Figure 2.

Biodistribution studies. (A) Time-dependent tumor uptake of IgG, F(ab)₂, and Fab. In vivo optical imaging of near infra-red (NIR)-conjugated constructs. Average signal intensities were quantified using regions of interest (ROIs) from the tumor sites. Data are presented as mean fold increase from initial image capture at 30 minutes ± SEM of eight mice (***P < .001, *P < .05; IgG vs both F(ab)₂ and Fab accumulation, *P < .05 and **P < .01; F(ab)₂ vs Fab accumulation by two-way ANOVA with Bonferroni post-test). Tumor and normal tissue uptake of (B) IgG 8 hours post dose (*P < .05), (C) F(ab)₂ 2 hours post dose, and (D) Fab 1 hour post dose (***P < .001, **P < .01 by two-way ANOVA with Bonferroni post-test). (E) IgG, F(ab)₂, and Fab tumor uptakes and serum levels compared at the early time points of 1 hour, 2 hours, and 1 hour, respectively.
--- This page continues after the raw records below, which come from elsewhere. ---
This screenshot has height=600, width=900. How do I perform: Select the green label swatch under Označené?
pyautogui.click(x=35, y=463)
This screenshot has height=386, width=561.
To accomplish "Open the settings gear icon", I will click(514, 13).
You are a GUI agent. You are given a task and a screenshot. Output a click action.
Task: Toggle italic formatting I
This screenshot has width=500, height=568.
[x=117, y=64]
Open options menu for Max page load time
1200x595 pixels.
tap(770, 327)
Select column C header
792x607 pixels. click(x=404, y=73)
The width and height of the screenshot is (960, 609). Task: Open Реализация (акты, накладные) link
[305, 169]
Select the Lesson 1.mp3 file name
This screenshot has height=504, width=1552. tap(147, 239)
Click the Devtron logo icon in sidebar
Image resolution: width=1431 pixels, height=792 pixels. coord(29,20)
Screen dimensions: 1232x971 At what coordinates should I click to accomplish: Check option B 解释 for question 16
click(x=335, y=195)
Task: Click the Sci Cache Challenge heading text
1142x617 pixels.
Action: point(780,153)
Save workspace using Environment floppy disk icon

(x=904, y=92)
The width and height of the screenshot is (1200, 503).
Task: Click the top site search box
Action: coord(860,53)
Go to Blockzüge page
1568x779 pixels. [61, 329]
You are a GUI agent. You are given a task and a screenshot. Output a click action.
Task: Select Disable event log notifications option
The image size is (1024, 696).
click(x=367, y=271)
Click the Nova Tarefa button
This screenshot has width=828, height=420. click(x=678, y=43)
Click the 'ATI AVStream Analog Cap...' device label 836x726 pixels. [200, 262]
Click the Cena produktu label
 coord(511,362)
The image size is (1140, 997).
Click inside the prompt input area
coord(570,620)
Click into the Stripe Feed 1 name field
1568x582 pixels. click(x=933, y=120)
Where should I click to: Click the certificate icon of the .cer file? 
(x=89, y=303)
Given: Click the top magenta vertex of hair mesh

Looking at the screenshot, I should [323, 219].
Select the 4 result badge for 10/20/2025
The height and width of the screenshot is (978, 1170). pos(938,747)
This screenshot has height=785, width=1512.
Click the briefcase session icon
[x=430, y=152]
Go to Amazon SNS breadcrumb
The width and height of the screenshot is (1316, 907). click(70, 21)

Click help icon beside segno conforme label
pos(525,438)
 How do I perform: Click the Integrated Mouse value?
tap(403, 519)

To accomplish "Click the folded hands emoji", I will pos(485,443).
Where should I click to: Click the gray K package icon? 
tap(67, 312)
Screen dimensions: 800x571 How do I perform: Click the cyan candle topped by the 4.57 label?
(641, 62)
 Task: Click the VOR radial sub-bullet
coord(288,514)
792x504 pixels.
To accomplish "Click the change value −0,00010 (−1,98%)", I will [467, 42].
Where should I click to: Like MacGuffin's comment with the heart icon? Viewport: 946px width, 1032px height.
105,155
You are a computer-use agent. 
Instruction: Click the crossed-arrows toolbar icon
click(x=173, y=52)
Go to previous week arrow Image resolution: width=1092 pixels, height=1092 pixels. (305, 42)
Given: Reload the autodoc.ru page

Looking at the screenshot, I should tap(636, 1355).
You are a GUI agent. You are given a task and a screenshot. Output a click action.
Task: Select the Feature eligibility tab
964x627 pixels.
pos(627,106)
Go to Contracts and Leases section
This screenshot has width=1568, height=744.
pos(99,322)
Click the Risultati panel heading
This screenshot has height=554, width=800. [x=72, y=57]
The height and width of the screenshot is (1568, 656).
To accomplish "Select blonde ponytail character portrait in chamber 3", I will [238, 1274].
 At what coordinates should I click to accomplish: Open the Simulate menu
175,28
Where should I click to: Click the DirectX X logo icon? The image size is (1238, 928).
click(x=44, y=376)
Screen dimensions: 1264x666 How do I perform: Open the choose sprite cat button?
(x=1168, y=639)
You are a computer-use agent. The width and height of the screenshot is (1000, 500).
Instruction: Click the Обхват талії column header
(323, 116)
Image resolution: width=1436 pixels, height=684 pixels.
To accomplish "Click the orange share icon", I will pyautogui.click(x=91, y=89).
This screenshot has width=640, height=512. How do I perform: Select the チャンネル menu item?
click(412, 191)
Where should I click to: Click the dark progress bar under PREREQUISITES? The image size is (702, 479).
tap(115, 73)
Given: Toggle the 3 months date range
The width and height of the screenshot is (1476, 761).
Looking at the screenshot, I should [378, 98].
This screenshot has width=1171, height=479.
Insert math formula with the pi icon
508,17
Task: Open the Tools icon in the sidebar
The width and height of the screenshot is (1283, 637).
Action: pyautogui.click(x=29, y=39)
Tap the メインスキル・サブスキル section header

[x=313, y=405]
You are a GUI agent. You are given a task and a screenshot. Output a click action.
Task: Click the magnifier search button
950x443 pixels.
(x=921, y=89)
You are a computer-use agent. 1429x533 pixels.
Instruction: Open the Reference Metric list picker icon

At this early time point with equivalent serum levels, the targeted Fab shows maximal accumulation levels compared to the F(ab)₂ and IgG (***P < .001, **P < .01 by one-way ANOVA with Bonferroni post-test). (F) Tumor to serum levels further demonstrate that the Fab construct accumulation is significantly higher than the IgG accumulation (*P < .05 by two-way ANOVA with Bonferroni post-test).